When we checked the strand pattern of the 82 species, the genes were distributed in 4 places with different tendency. So we decided the section of the proc transreg as 4, and analyzed.

1) Estimated the transpose linear regression

We explained with a theory that ‘The null hypothesis does not satisfy the regression model, but the alternative hypothesis does.’ As a result in the SAS, according to the null hypothesis, the F-value was 3093.13, and the P=value <.0001. Therefore at a significance level of 0.01, the null hypothesis is dismissible. In other words, the regression model is more suitable.

2) Estimated factor β0, β1

As the notable probability gets smaller, it can affect the dependent variable more. According to the null hypothesis, the F-value of β0 is 10.13, and the Pr > F 0.0015. So the null hypothesis is dismissable. And the estimated calculation is 1.22744031. Also F-value of β1 was 3093.13, and the Pr > F <.0001, so again the null hypothesis is dismissed. Therefore, the estimated number is 0.97546498.

3) Estimated the transe regression model

As a result to look the distribution of the strand to each species, we found a similar pattern. Thus we studied the pattern of the strand distribution after to range a standard by section which is changed the strand's sign. By using The Transpose Regression Method, we have a result to be able to express The Spline Regression Model by the distribution pattern of the strand of 82 species.
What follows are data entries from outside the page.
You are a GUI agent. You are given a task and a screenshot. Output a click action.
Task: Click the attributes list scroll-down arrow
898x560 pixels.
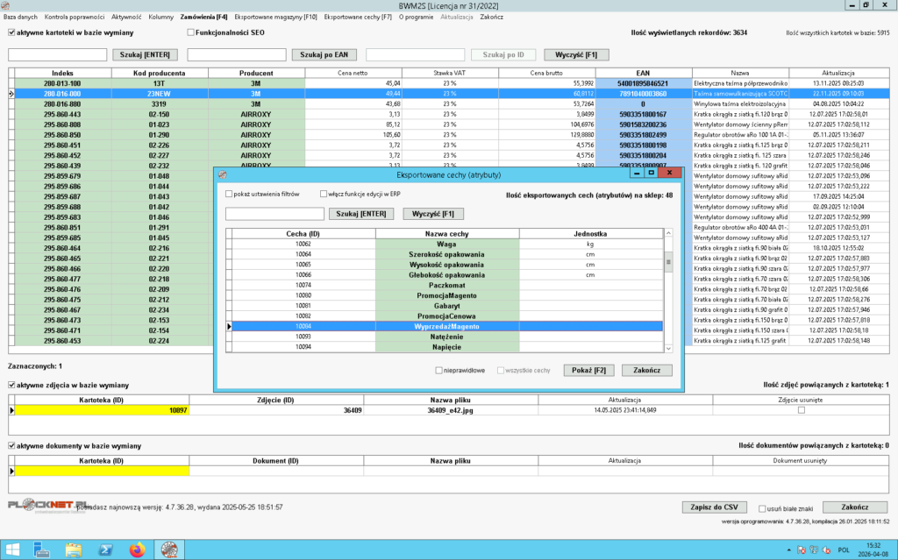(x=668, y=349)
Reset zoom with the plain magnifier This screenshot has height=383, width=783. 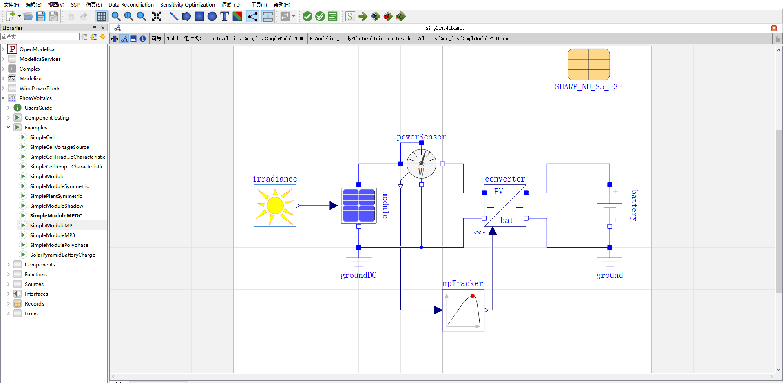coord(116,16)
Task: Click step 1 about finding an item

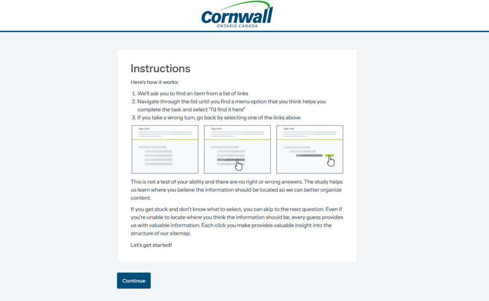Action: [x=192, y=93]
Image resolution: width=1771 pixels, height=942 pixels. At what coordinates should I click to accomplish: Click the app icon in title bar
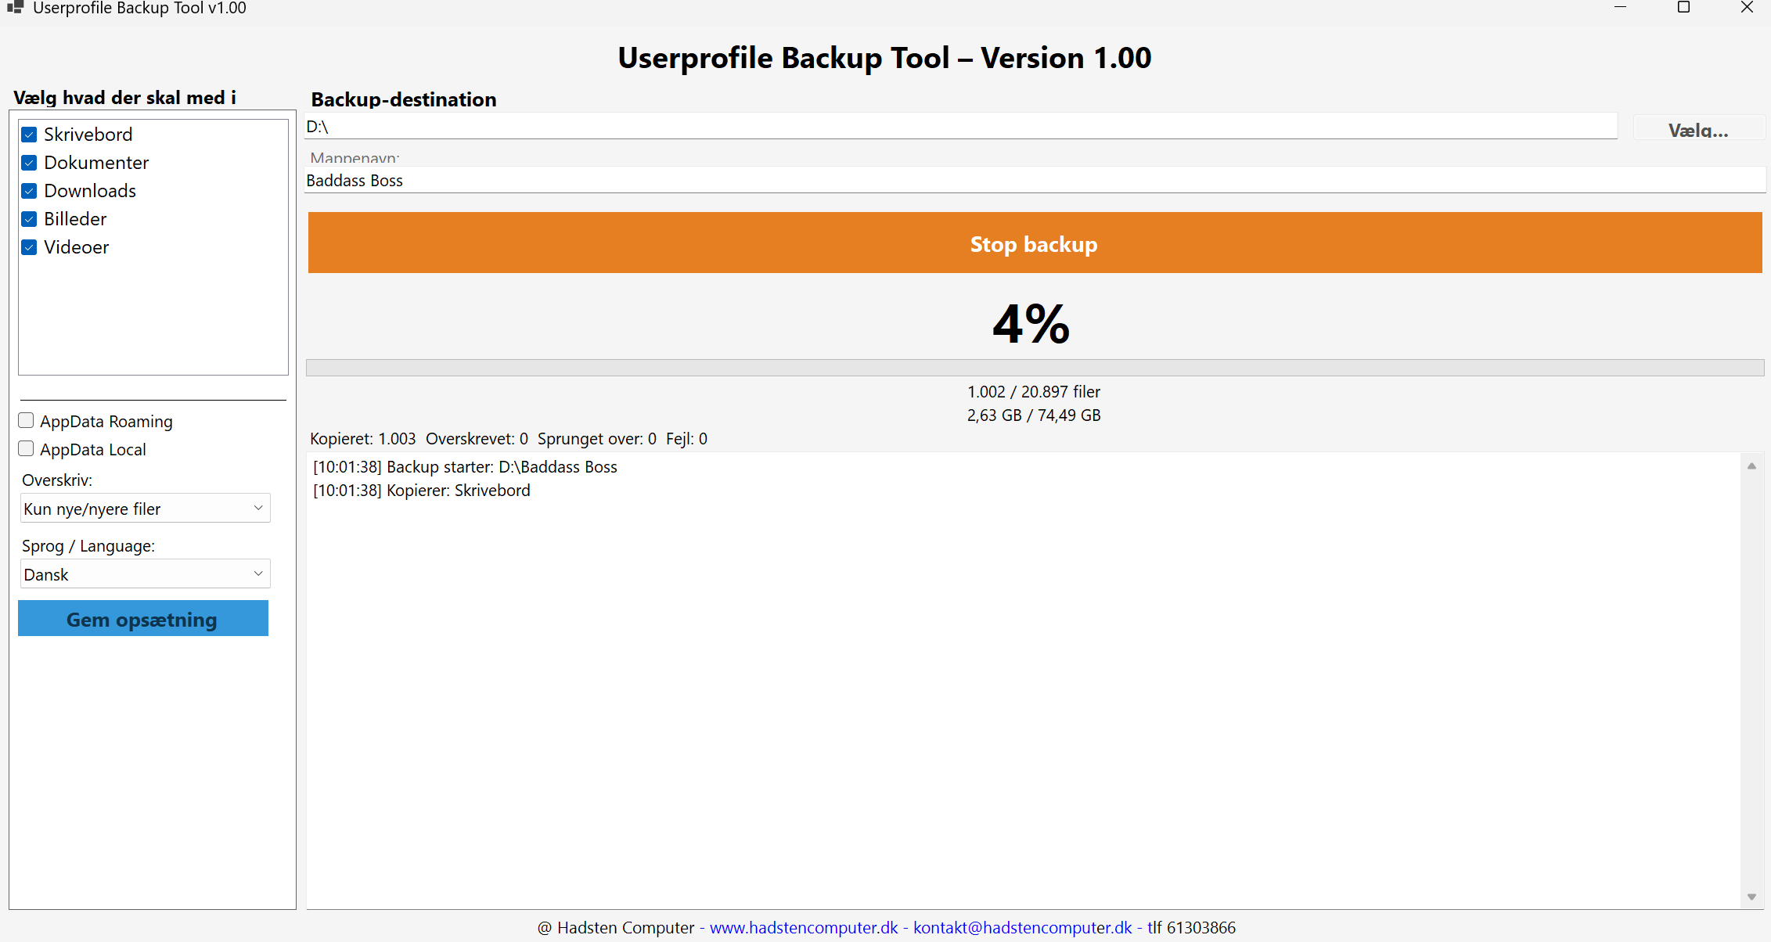point(14,8)
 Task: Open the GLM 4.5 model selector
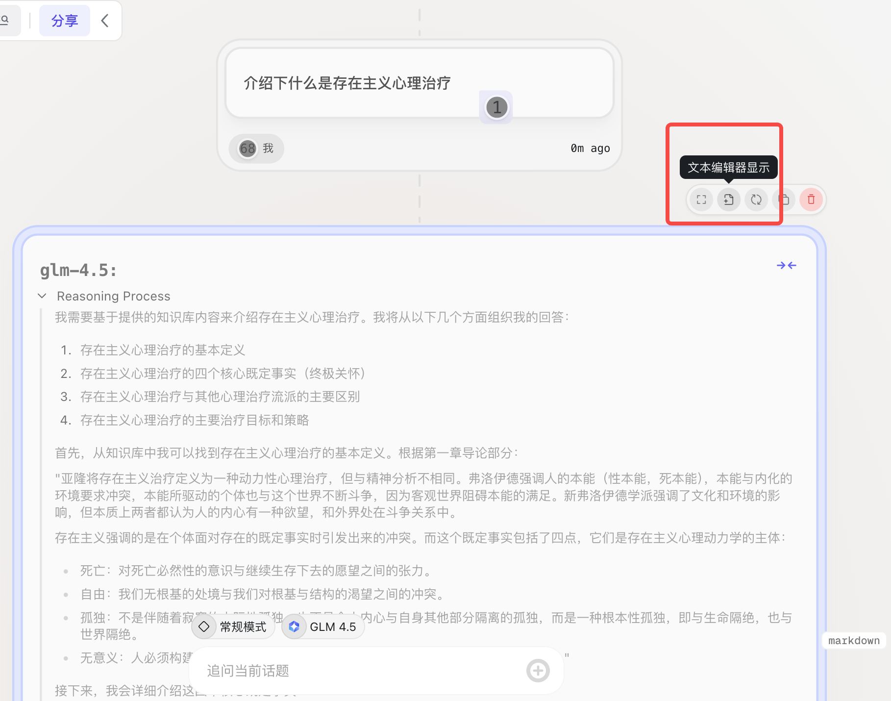pyautogui.click(x=323, y=626)
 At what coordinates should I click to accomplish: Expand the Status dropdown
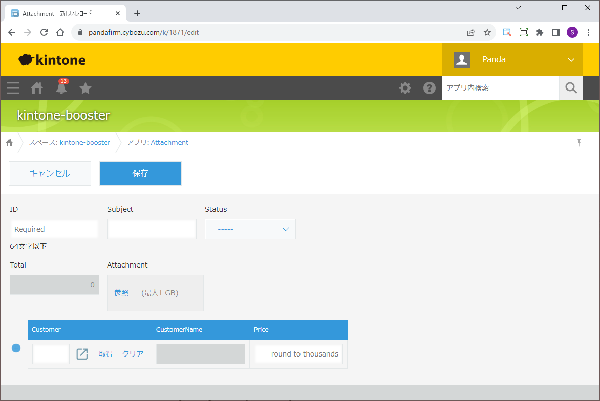(x=250, y=229)
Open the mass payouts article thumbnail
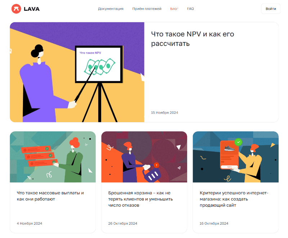This screenshot has height=238, width=288. [x=53, y=157]
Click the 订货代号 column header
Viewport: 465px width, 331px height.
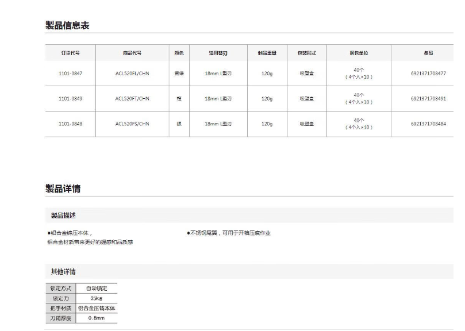[x=70, y=53]
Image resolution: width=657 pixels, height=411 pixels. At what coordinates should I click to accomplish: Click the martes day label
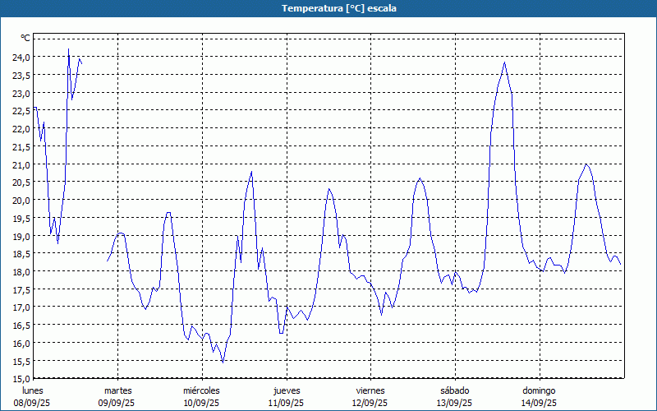coord(117,390)
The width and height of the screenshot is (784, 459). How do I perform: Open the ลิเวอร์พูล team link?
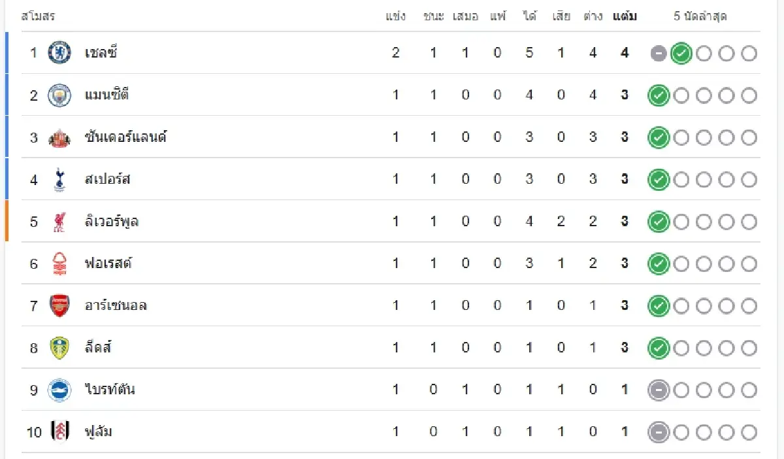111,222
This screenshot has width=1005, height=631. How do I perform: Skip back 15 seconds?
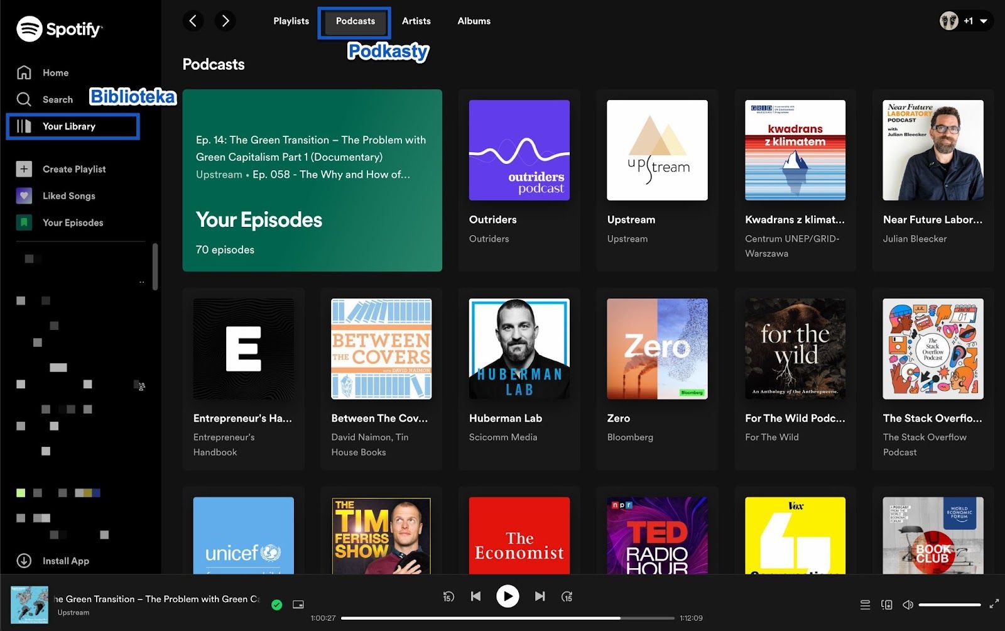click(x=448, y=596)
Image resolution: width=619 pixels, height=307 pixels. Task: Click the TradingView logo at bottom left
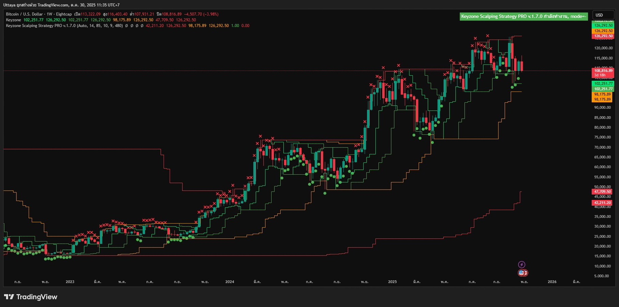[31, 297]
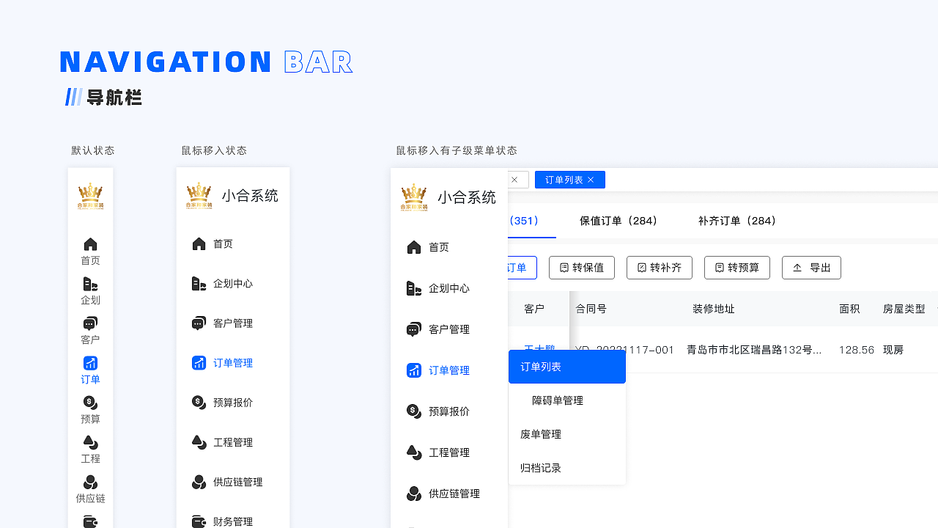This screenshot has height=528, width=938.
Task: Click the 企划中心 planning center icon
Action: coord(198,283)
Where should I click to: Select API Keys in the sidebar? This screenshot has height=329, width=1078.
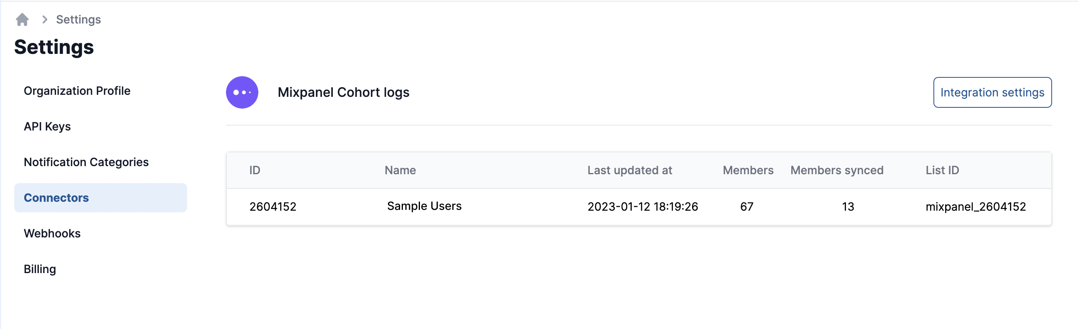click(47, 126)
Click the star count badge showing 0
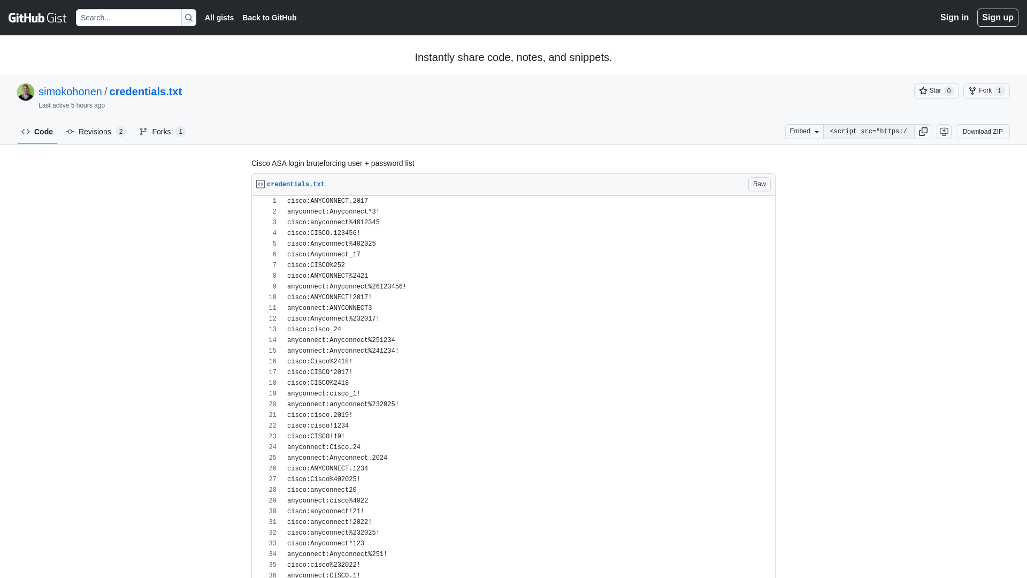 pyautogui.click(x=948, y=90)
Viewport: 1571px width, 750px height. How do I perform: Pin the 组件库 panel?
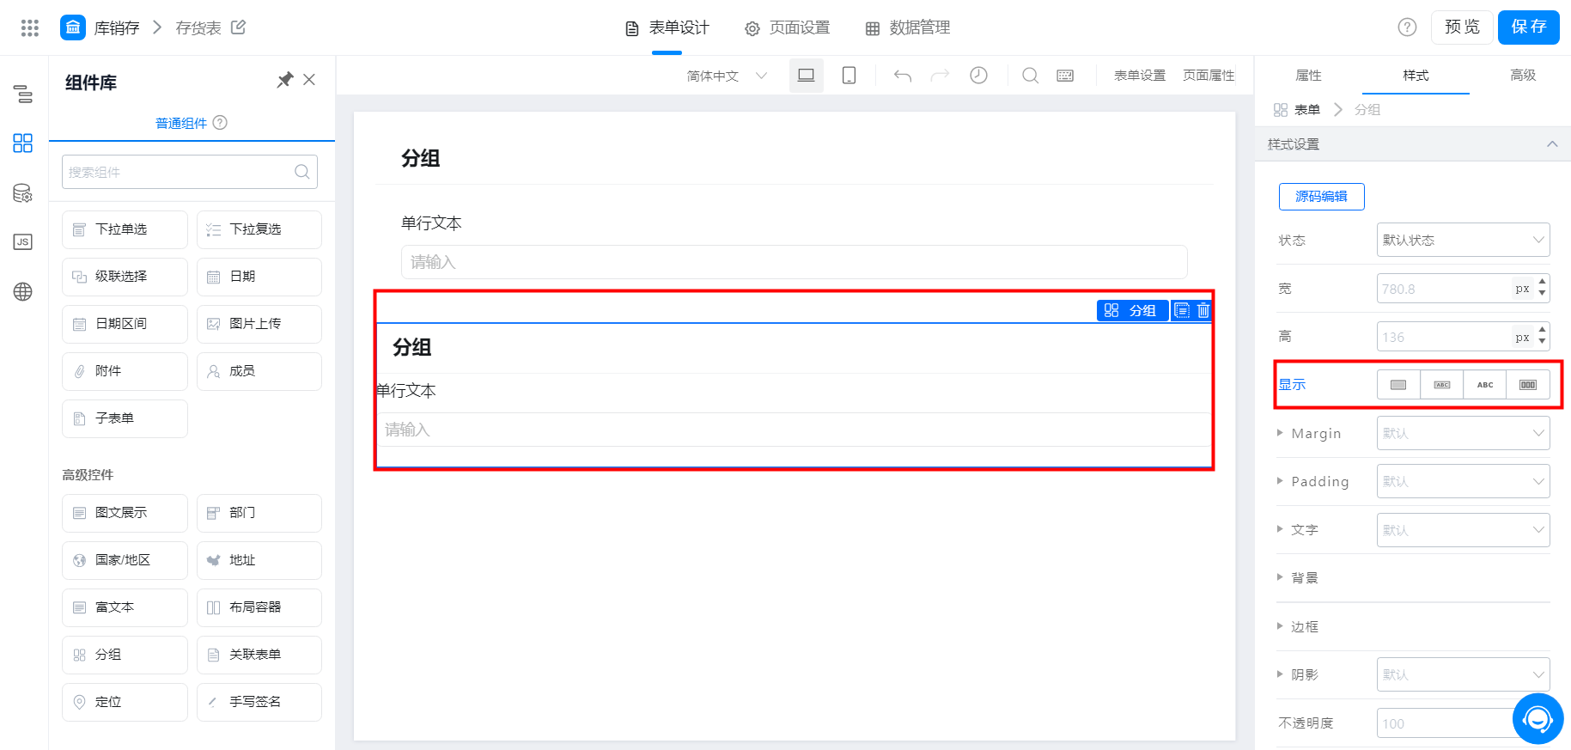click(284, 80)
Identity(spercent) = 1.22744031 + 0.97546498*spline(interval)

The X axis shows the 100 sections of the genome of the randomly selected 77 species. And the Y axis is the ratio of the + patterns of each section. The sum of each section’s +, - pattern is 100. According to the graph above, when the standard number is 50, the + patterns appears as 25 on the left, and the – pattern on the right higher than 80. So in this case, it is a + pattern.

4) Verifying the estimated Prediction Equation is adequate.

By conducting the chi-square test with the estimated transpose linear regression prediction equation with the 77 randomly selected species, we verified if the equation is adequate. The null hypothesis is independent from the prediction equation and the other 5 species that was not selected. And the alternative hypothesis is subordinate with the prediction equation and the 5 species. The p-value of the 5 species is independent from the prediction equation estimated by the null hypothesis. We can see that it is subordinate when it is dismissed.

2-2. Region

We estimated the origin which is a part of changed strand’s pattern.

1) The spread of the essential genes is shown at the table below.

The X axis shows the 20 sections of the genome size. And the Y axis is the frequency of the genome. As a result to guess the distribution of the essential gene, the graph is showed like that. We know that 322 essential genes among 485 essential gene are distributed a bilateral symmetry in the middle of origin. We can divide between the Synb_ID which is the origin of high frequency and Synb_ID which is the origin of high frequency by both sides.

2) The spread of the genes provided COG is shown at the table below.

The X axis shows the 20 sections of the genome size. And the Y axis is the frequency of the gene provided the COG.
As a result to guess the distribution of gene by being provided COG, the graph provide an information that the COG is distributed symmetrically around the middle of origin.